Review: Anomaly by K.A. Emmons

Anomaly by K.A. Emmons

Published: April 7, 2020

Buy this book: Amazon | Barnes & Noble

Rating:

Synopsis: 14-year-old Ion Jacobs just wants to belong to a family and feel normal. But his past is a mystery, his future is a question, and his whole life is about to change.

Tossed from one foster home to another and shadowed by his mysterious past, Ion fears he’ll never fit in — until one day, when he drops a pencil and instead of falling to the floor…it floats.

Shocked and bewildered, Ion searches deeper and discovers an undeniable truth about himself: he possesses extraordinary powers beyond his control. Healing injuries, levitating objects, and superhuman strength come as easy to him as breathing. Now Ion only has one goal: make sure no one finds out what he’s capable of.

Struggling to keep his newfound abilities a secret, Ion finds himself more isolated than ever — until he meets a mysterious stranger in the woods who seems to understand Ion better than anyone else.
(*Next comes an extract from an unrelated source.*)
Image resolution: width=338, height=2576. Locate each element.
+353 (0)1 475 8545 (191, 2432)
As tensions rise at home with his new foster family, Ion finds it harder and harder to control his powers. And when he accidentally sparks a fire that nearly destroys their home, Ion is forced to face the reality of his situation: not only is he capable of healing — he’s also capable of fatal destruction.

Anomaly is the gripping paranormal prequel to The Blood Race series by K.A. Emmons.
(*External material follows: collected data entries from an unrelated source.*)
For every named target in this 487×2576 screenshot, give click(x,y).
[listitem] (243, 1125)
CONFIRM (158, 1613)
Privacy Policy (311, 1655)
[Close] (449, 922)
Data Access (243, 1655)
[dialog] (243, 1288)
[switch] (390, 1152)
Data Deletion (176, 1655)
Review: ***Disclaimer: I received a free copy of this book in exchange for an honest review. Thank you NetGalley and K.A. Emmons!!***

This was an enjoyable litte novella. It introduced me to the world of Ion quite well. I assume that the first book in the series picks up where this left off, with Ion trying to figure out his powers. It was nice to get a sense of the things he is able to do. Obviously he can control things with his thoughts. But it isn’t fleshed out to a great extent since I assume that is the plot of the first book.

Ion was an enjoyable narrator. He felt genuine as a 14 year old boy who has spent his entire life in the foster care system. His anger and despair at being abandoned by his parents and then shuffled from home to home was poignant. I feel like this series was written for a middle grade, early high school audience and I think that’s the right audience for it. At an age when bullying and despair at not fitting in are common, Ion would be a relatable companion.

While this novella doesn’t get too deep into the world or the characters it did interest me enough to want to check out the series. So, it did just what it was intended to do.